As to predictions, I’ve made mine. Reform will probably underperform, Labour’s win won’t be as big as the polls were predicting, and the Tories will do far better than the “Zero Seats” bunch would have liked. But as I’ve already outlined, it hardly matters how well Reform do because a Farage led entity has no long term future.
The real sport over the next week or so will be picking apart all the flaws in the MRP polls. Looking at the various polls, the chances of the Conservatives ending up with 167 seats are now just as likely as the party finishing with 17. That tells us they lack a single clue how to call an election as fragmented as this one. They have completely underestimated the significance of the Muslim Vote, and have consistently overstated Labour’s lead and Reform’s surge.

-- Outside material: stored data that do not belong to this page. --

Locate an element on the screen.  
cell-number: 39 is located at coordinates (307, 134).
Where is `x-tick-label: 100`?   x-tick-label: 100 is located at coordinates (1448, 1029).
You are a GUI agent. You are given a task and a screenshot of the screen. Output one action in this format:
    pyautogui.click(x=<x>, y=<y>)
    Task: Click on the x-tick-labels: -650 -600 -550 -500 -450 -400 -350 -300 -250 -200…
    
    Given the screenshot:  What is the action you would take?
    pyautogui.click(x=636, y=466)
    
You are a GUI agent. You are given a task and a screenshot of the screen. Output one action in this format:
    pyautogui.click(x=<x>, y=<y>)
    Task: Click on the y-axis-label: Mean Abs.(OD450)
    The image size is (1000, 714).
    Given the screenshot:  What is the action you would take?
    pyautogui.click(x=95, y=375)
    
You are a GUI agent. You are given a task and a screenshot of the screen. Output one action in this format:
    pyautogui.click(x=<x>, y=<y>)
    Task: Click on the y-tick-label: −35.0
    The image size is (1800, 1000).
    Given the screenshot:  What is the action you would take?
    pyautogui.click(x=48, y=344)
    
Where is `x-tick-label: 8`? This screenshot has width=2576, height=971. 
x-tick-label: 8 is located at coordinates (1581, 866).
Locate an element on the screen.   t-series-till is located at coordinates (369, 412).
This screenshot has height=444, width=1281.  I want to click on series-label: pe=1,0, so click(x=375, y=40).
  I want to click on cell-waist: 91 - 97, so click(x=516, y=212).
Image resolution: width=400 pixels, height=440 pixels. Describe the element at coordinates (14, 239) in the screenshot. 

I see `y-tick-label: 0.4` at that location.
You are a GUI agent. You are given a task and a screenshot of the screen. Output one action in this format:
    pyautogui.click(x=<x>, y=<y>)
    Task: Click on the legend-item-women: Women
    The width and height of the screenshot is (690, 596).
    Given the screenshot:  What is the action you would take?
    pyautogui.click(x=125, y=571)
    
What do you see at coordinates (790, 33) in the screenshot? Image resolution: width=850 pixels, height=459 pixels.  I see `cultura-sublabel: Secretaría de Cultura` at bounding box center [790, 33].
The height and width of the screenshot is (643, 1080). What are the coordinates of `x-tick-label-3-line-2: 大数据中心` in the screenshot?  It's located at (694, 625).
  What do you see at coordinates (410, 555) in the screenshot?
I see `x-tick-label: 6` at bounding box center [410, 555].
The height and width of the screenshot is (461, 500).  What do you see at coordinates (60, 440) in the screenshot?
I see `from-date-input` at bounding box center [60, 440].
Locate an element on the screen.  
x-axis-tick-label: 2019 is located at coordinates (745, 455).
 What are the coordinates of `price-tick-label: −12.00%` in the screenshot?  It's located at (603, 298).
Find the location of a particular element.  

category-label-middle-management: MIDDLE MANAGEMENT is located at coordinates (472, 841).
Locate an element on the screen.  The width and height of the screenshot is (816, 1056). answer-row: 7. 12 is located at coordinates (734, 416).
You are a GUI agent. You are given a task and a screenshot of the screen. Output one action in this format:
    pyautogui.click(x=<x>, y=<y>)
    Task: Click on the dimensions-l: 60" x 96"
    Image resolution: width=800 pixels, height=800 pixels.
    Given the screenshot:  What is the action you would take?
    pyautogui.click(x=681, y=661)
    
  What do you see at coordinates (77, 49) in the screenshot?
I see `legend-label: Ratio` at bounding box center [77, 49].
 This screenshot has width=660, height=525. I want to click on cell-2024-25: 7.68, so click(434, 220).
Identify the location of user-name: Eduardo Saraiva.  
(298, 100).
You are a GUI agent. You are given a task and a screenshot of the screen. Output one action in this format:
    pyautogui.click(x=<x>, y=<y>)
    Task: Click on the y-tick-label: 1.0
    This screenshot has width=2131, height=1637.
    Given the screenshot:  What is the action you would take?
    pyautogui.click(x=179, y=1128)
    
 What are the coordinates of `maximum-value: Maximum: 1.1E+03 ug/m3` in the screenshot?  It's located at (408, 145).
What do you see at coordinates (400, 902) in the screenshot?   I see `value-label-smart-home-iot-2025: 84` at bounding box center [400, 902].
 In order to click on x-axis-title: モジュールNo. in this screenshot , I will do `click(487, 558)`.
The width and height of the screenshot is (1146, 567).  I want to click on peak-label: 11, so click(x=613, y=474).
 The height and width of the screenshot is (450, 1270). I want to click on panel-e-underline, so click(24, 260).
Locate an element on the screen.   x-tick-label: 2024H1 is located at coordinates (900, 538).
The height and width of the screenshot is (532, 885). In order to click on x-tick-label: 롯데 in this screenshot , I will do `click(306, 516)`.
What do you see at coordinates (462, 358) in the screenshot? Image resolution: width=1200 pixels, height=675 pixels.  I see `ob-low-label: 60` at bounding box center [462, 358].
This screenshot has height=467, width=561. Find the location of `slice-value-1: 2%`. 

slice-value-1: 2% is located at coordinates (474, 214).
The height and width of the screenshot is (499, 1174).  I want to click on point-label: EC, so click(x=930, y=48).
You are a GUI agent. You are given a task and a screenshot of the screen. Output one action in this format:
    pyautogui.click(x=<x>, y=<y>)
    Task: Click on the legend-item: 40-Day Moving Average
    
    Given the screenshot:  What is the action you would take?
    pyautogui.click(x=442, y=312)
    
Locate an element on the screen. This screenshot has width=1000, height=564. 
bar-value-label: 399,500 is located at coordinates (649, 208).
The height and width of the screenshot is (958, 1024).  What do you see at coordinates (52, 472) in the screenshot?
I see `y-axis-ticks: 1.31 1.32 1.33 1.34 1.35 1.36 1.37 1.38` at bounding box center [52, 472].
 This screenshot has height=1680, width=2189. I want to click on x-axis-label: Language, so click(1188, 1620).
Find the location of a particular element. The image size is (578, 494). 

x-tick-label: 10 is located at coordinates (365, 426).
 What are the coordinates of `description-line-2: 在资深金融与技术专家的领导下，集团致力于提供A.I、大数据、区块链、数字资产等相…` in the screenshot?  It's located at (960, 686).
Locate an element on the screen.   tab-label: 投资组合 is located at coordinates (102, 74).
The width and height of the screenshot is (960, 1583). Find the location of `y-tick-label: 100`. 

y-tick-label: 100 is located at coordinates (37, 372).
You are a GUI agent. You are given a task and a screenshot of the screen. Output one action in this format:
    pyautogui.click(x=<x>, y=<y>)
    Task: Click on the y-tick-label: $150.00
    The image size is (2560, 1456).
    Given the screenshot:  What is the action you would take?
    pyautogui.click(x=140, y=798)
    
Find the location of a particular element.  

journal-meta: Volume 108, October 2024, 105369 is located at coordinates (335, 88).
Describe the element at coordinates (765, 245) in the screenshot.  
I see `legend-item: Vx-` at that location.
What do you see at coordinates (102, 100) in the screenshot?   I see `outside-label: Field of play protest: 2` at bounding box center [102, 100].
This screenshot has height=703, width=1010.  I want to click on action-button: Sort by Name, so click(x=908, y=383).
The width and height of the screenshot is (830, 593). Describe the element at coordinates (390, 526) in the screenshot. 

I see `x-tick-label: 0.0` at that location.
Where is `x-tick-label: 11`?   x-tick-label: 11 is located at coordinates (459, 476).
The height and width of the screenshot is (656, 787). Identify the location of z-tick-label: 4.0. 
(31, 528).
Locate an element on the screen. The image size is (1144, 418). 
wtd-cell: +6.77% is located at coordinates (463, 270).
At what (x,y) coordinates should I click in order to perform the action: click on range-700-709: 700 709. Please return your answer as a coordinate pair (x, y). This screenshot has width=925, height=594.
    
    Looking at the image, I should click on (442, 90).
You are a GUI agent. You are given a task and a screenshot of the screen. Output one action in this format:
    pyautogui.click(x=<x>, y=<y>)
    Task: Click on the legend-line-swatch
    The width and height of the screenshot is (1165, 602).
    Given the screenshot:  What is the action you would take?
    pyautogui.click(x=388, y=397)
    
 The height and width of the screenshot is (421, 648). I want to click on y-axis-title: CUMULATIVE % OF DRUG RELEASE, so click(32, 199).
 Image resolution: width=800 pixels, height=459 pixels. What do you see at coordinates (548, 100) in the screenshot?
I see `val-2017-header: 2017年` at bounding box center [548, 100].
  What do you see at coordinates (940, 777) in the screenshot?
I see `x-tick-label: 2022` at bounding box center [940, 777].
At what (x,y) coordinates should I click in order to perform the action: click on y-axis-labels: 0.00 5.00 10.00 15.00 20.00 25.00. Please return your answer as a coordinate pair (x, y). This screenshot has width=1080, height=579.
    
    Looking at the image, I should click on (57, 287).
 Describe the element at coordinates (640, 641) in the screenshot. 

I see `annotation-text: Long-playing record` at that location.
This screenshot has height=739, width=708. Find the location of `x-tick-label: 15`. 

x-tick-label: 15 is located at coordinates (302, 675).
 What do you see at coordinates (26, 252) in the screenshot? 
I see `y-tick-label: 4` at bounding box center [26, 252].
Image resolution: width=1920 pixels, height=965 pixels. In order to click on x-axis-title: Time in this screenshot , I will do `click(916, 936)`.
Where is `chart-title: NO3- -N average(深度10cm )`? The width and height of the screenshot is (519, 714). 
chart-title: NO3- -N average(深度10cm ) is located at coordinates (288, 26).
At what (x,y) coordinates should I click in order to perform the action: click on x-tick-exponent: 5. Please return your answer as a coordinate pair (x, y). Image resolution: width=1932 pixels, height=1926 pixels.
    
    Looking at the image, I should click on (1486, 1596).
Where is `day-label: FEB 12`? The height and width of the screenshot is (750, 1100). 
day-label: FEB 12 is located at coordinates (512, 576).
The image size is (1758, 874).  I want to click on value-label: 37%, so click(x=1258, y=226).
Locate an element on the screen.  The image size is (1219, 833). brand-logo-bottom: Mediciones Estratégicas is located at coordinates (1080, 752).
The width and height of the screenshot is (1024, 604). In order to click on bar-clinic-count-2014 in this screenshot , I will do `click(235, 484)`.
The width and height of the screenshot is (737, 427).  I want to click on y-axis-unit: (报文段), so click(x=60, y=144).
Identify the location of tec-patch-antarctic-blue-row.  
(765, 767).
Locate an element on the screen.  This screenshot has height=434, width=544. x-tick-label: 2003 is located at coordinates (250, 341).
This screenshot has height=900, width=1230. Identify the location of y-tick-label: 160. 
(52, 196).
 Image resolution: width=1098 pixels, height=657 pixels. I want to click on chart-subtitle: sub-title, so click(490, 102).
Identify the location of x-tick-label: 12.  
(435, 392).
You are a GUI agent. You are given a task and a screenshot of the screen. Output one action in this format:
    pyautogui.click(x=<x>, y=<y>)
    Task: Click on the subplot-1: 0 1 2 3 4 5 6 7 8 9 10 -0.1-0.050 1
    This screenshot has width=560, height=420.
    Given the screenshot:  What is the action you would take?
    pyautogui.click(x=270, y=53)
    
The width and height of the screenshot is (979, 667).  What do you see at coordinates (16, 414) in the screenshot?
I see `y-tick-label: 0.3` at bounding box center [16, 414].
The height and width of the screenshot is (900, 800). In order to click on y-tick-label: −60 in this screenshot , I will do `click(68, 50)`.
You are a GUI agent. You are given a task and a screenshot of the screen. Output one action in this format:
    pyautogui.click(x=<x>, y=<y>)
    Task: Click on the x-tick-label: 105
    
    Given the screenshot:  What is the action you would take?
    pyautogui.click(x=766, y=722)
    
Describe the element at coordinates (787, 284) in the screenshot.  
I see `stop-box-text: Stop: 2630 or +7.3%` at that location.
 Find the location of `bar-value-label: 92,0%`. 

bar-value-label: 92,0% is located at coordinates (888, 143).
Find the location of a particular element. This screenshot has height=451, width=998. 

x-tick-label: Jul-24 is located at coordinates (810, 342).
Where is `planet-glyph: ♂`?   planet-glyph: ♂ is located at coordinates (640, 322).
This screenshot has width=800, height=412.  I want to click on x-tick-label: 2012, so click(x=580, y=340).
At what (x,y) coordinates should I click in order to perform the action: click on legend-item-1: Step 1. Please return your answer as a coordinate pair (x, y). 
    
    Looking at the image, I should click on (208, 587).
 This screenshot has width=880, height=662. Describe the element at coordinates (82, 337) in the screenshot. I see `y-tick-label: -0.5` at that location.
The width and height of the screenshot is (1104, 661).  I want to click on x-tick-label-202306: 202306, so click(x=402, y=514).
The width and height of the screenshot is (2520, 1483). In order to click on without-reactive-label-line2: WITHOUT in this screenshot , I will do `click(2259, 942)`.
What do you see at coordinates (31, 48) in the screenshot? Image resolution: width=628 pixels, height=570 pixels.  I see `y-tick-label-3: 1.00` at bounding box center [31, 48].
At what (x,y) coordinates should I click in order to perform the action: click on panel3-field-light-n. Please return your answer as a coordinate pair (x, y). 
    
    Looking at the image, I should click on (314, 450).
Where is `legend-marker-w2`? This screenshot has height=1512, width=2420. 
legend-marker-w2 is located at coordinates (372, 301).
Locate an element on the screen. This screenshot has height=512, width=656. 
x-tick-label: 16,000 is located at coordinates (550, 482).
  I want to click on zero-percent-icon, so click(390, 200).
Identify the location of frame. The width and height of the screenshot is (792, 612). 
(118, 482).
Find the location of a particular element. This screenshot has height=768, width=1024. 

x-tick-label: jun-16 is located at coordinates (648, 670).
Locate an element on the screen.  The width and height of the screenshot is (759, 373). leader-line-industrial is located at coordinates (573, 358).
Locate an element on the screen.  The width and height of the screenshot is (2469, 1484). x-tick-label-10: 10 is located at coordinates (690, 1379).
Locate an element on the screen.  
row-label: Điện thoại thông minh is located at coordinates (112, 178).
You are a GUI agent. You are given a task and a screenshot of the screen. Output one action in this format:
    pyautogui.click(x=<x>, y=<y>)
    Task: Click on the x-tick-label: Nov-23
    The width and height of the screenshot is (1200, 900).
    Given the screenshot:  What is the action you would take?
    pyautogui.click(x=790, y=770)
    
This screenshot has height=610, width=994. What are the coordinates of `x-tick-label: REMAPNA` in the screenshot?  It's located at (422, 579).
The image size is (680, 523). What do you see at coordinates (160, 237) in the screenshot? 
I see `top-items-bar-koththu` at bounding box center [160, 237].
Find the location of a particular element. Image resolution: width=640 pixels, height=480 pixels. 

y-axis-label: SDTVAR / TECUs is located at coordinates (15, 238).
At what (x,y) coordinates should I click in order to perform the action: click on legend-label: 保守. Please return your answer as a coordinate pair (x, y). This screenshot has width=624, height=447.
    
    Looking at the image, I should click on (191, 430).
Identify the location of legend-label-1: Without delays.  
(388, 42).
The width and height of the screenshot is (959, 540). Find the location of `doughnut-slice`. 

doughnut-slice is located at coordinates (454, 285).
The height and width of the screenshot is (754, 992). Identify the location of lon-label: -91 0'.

For me, the results will likely prove what I’ve long suspected. Intense campaigning in a social media echo chamber may generate exposure, but it doesn’t translate into seats, and having a good ground game still matters. It could be, with politics as fragmented as it is, that old fashioned pavement pounding matters more than it has for a generation. We shall soon see.
Wise words. Well articulated.
How is Farage moving to the centre on immigration? Is it because of that Muslim donor?
Totally agreed with you on state capacity, I’m tempted to write my own manifesto of how I would fix things.
I hope you’re wrong and Reform performs well (just voted for them, would have voted SDP but weren’t standing), but I do agree it’s not a long-term vehicle.